Les manuscrits de Corée pose la question des restitutions

Clément Solym - 21.07.2011

Edition - Bibliothèques - lang - manuscrits - coree


Depuis maintenant quelques jours, les 297 manuscrits coréens que la BnF hébergeait, un peu abusivement, ont été rendus, dans un effort diplomatique impulsé par Nicolas Sarkozy. Et salué par Jack Lang, qui revient, dans un entretien avec Le Monde sur cette initiative.

A l'origine des discussions, en 1986, sur le retour de ces manuscrits, Jack Lang était alors ministre de la Culturel.

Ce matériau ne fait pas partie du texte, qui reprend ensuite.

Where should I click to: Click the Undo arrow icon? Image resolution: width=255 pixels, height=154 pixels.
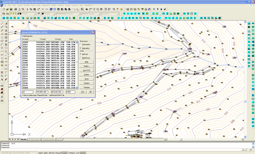click(43, 10)
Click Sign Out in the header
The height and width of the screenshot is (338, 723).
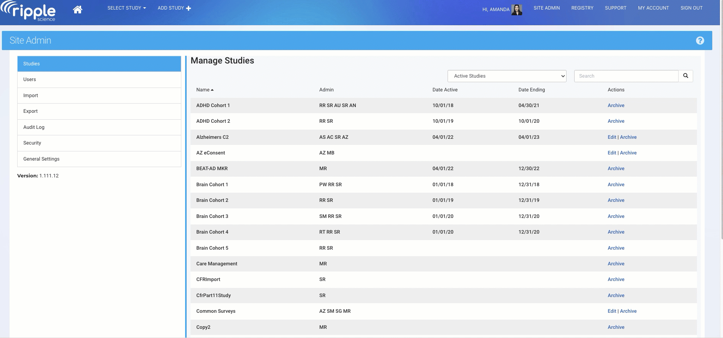[x=691, y=8]
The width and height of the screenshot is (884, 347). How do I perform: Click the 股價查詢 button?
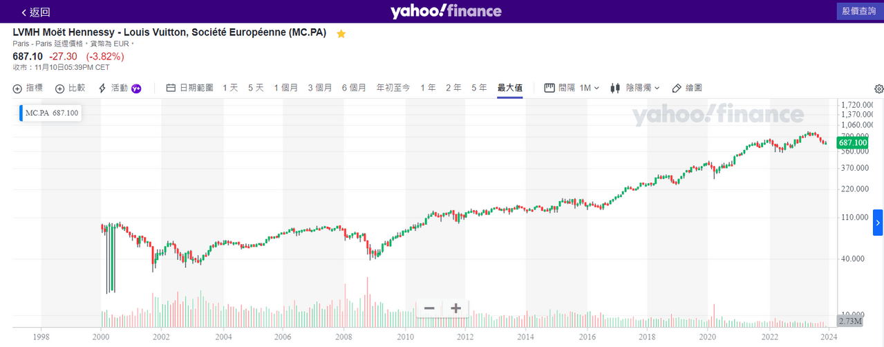pos(858,11)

« J'ai été saisi d'une demande de restitution de ces manuscrits de la dynastie Joseon. Ils avaient été embarqués par la marine française à la fin du XIXe siècle pour répondre au massacre de 2 000 chrétiens. La bibliothèque royale avait été brûlée, ces documents étaient considérés comme perdus, jusqu'au jour où une chercheuse coréenne, stagiaire à la Bibliothèque nationale, est tombée dessus. Ils étaient recensés comme des documents chinois... »

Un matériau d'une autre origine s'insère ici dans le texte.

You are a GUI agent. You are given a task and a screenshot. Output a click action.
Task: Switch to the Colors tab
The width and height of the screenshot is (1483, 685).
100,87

Des ouvrages qui symbolisaient beaucoup de la culture coréenne, et pour lesquels Jack s'est battu, parvenant à convaincre François Mitterrand de leur nécessaire retour. En 1993, un volume repart. Mais un seul, parce que finalement le président ne pourra pas mener à bien cette mission. (notre actualitté)

Et c'est en remettant le couvert avec Nicolas Sarkozy que Jack a jeté de l'huile sur le feu. « À l'automne 2010, j'ai ajouté un argument : la France succédait à la Corée à la tête du G20. Nous ne pouvions arriver à Séoul sans régler ce différend. » Un problème de réparation, estime-t-il, et c'est un peu sans regret qu'il considère que les ouvrages, pourtant rendus sous la forme d'un prêt, ne reviendront plus sur le territoire français.

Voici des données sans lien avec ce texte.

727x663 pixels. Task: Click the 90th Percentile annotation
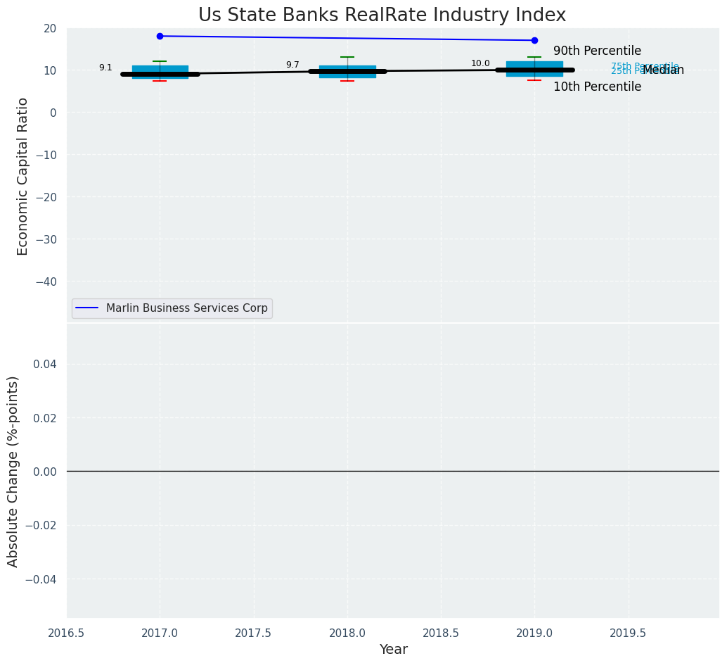click(x=597, y=51)
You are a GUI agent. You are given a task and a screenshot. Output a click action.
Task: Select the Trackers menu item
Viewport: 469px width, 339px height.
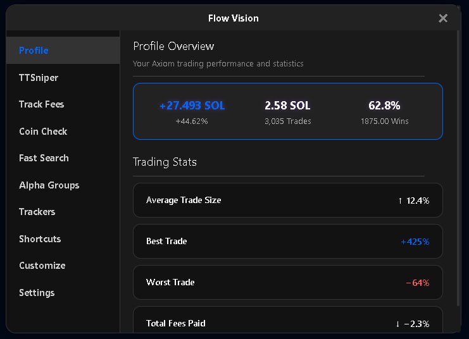(37, 212)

« Déjà, il y a eu une coopération remarquable entre les services techniques. Les Coréens ont financé la numérisation de tous les volumes pour qu'ils soient consultables à Paris. Et en 2015, une partie d'entre eux sera exposée à la BNF. À ma connaissance, ce sera leur première présentation au public français. Jamais pareille mise en valeur n'aurait été possible autrement. »

La question de la restitution d'autres oeuvres, manuscrits, objets culturels se posera alors, inéluctablement. S'il faut faire des concessions emblématiques, le paradoxe de la légitime revendication émanant de pays et la préservation du patrimoine sera alors très épineux.